Tanti, troppi: 500mila siti tutti in una volta, tutti colpiti nel cuore delle loro attività, in quel database SQL che contiene i record degli utenti e non solo. Come si spiega tutta questa bravura dei black-hat? Si spiega solo pensando a Google, si spiega solo pensando alla capacità del motore di ricerca di indicizzare tutto l’indicizzabile : bug compresi. Ne è convinto persino Dancho Danchev , noto esperto di sicurezza, che parla addirittura di “coda lunga” del cracking.
In futuro sarà bene abituarsi a vedere sempre più spesso replicate queste ondate di infezioni generali : “Colpire centinaia di migliaia di siti si traduce in un enorme potenziale in fatto di aggregazione e abuso di traffico in transito, molto più che concentrandosi su un singolo obiettivo anche se di alto profilo” spiega Danchev. Un’epidemia indotta è più remunerativa , più facile da mettere in piedi e più difficile da debellare: una vittoria su tutti i fronti per i malintenzionati, che non devono fare altro che sfruttare il catalogo quasi sconfinato di Google per prepararsi un lauto pasto.
Non si tratta del primo caso in cui le risorse di BigG vengono tirate in ballo per spiegare certi fenomeni. In questo come in altri casi, tuttavia, Google è solo un tramite : il problema non è il motore di ricerca in sé, il problema sono le risorse indicizzate che sono vittima di errori di configurazione o di semplice trascuratezza nel codice. Scarsa cura per i dettagli , niente url sanitization : e così nelle pagine delle ricerche finiscono elencate migliaia di possibili porte di accesso ad altrettanti domini, da sfruttare con comodo e a proprio piacimento.
Come se ciò non bastasse, il trend mostra che la Cina è sempre più leader in quella particolare e poco meritoria classifica su dove si annida “il male della rete”. Anche questa volta erano stati sistemati su server che alloggiano nel paese asiatico i siti zeppi di malware verso cui gli sfortunati navigatori venivano dirottati. Dopo le segnalazioni di rito i webmaster locali hanno provveduto a disattivarli, ma ancora una volta è stata messa in luce la scarsa prevenzione attuata nelle farm mandarine per questo tipo di problematiche.
Questa volta si sarebbe trattato di un’operazione ideata e realizzata tutta in territorio cinese: buona parte del codice, secondo SANS Institute, sarebbe scritto nell’idioma locale, o sarebbe comunque stato realizzato in un ambiente di sviluppo tradotto in cinese.

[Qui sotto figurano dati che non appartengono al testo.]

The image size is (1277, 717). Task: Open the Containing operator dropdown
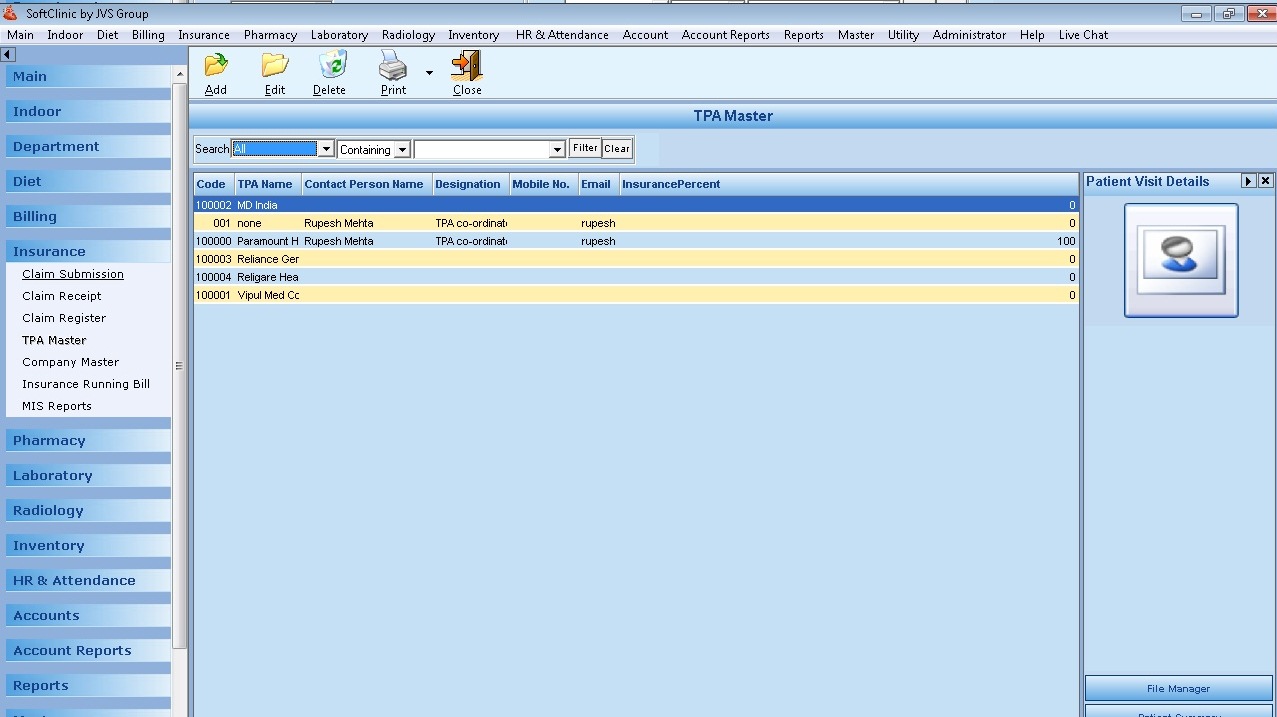coord(400,149)
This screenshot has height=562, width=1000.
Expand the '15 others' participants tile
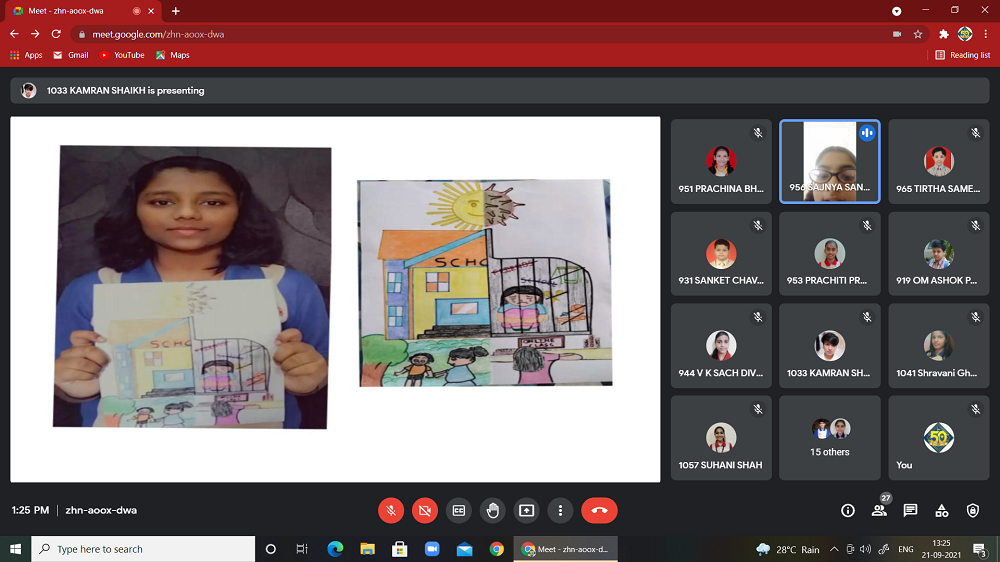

Una volta realizzato lo strumento di attacco, è bastato lanciare una ricerca su Google per scovare migliaia di possibili prede , infettarle e dare inizio alle danze.
Si torna anche a parlare di una spiacevole coincidenza: tutte le macchine infettate montavano Internet Information Services, o la versione del database SQL prodotta da Microsoft. Di coincidenza si tratta , anche se gli attaccanti potrebbero non aver scelto a caso il proprio obiettivo: come spiega l’esperto Jeremiah Grossman, le macchine che montano quel software consentono di iniettare molti comandi con una sola stringa, e dunque risulterebbero più facili da crackare.
Microsoft, da parte sua, tiene a ribadire la sua totale estraneità con quanto accaduto: non di bug, non di falla zero-day si tratta, ma di un semplice caso di trascuratezza del codice . Anche Grossman concorda: “Non si tratta di qualcosa che Microsoft può risolvere con una patch – spiega – Di exploit come questo ne vedremo oggi, domani e anche dopodomani: e da un momento all’altro si potranno trasformare in una nuova ondata”. Il problema è anche più grave di quello che potrebbe sembrare. Certo, per il momento la minaccia è stata sventata: ma i server compromessi restano vulnerabili , e se qualcuno decidesse di rilanciare il giochino ci metterebbe poco a riprendere da dove chi l’aveva preceduto aveva lasciato.